L'histoire de Jean de l'Ours raconte l'histoire d'une femme enlevée par un ours et donnant naissance à un enfant mi-homme, mi-ours. Jean, doté d'une force herculéenne, est d'abord rejeté par les humains, mais finit par devenir un héros en affrontant un monstre et en sauvant des princesses.

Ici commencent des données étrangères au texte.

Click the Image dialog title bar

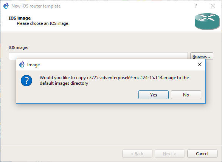111,65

2.2. La Légende du Lac de Lourdes
Une légende raconte que Lourdes était autrefois une ville corrompue que Dieu décida de punir en la noyant sous les eaux d'un lac. Seules deux femmes pauvres furent épargnées pour leur gentillesse envers un mendiant qui s'avéra être Dieu déguisé. L'une des femmes, ayant désobéi à l'interdiction de se retourner, fut transformée en pierre, la Peyre Crabère, qui devint une pierre de fécondité.
2.3. Boly et le Diable
La légende de Boly raconte comment un Lourdais, avec l'aide d'une sorcière, vendit son âme au diable, mais réussit à le tromper en lui jetant de l'eau bénite au visage et en s'emparant du registre des damnés, sauvant ainsi de nombreux habitants de la damnation éternelle.
2.4. Mirat et la Vierge
La légende de Mirat raconte comment un chef sarrasin, Mirat, occupa la forteresse de Lourdes et résista aux assauts de Charlemagne. Un miracle se produisit lorsqu'un aigle apporta un poisson aux assiégés, prouvant qu'ils n'étaient pas à court de vivres. Mirat se convertit au christianisme et prit le nom de Lorus, donnant son nom à la ville de Lourdes.
2.5. La Grotte de Massabielle
Au début du XXe siècle, on prétendait que la grotte de Massabielle, où la Vierge Marie apparut à Bernadette Soubirous, était autrefois un temple dédié à Vénus, avec une pierre sacrificielle ou une sculpture d'un dieu.
3. De Pierre et d'Os: Une Légende Inuit Moderne
Le roman De pierre et d'os de Bérengère Cournut, bien que contemporain, s'inscrit dans la tradition des contes et légendes en explorant l'imaginaire inuit. L'histoire d'Uqsuralik, une jeune fille séparée de sa famille par la banquise, est un récit initiatique qui met en lumière la force de la nature, la quête identitaire et la spiritualité chamanique.